While many people told me I was crazy to go to Iran people have told me I am crazy to go just about anywhere I have ever been in my life outside of my border states... In 2005 I was crazy to want to move to Arizona, I was crazy before I moved here to visit Mexico, I was crazy to go to World Cup, to go to Israel, Turkey, I was crazy to go to Chernobyl (maybe this one I agree), crazy to go to Communa 13, so let's face it, I guess I'm crazy... But Iran was so worth being crazy.
|In Front Of The Former American Embassy in Tehran|
Anyway, here's my travel tips for going to Iran:
|Walking down Azadi St, one of the main roads|
- Your entry visa will be a whole separate post I will do later, it's a bit complicated.
- You will need to bring a lot of cash, no credit cards will work in Iran, exchanging money is fairly easy, bring Dollars or Euros, of course I'd check on travel forums when it's closer to your stay to see if this info is up to date.
- Hotels... This is going to be different, you will have to email your hotel and make the reservation with an emailed copy of your passport. You will pay the hotel in cash and they hold your passport as a security deposit.
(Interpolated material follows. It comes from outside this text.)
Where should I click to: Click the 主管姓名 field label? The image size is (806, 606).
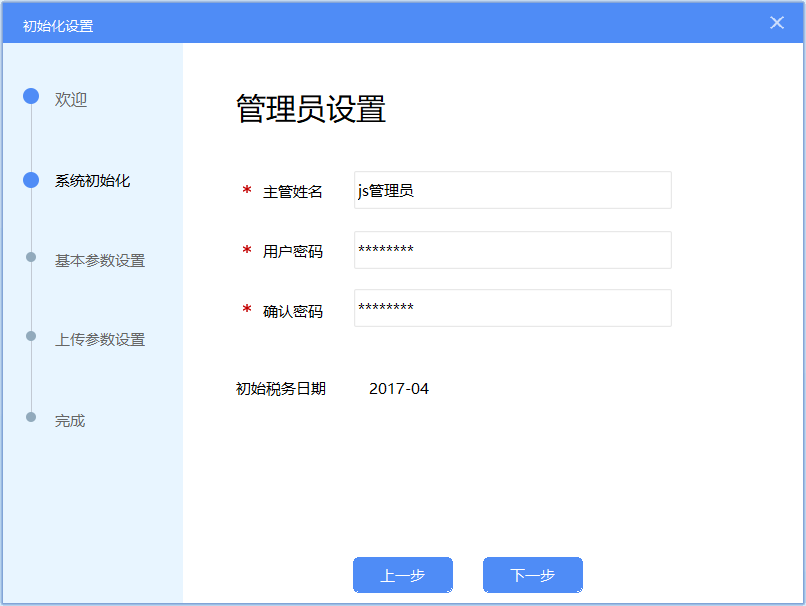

This part was super uncomfortable for me as my passport is on me at all times unless I'm in the ocean, but it is the way things are done there.
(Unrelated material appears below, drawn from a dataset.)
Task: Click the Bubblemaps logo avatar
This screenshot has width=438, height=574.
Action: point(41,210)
- Getting around Tehran is a breeze, the metro is very easy, but if you decide to walk there are countless gems to find along the way, parks, art exhibits etc.
- In my opinion your must see and do's in Tehran are the Azadi Tower, catch some views from the Milad Tower, take a walk on the Tabliat Bridge, and you can really get immersive in the Grand Bazaar historical market.
- Something I didn't read about and didn't expect was so much street art, I didn't write any addresses down but you will be delighted to find murals everywhere such as the horses and war mural below.
- My favorite picks for Persian food: Bademjan, Ghormeh Sabzi, and of course Kebab. Surprisingly to me the coffee and coffee shops in Tehran were absolutely top notch!
- Interestingly while in some parts of the middle east I have literally been followed by store owners leaving their business behind to get tourist money out of me, in Iran, not a single person recognized me as a tourist. People routinely spoke to me in Farsi before realizing I was not from there.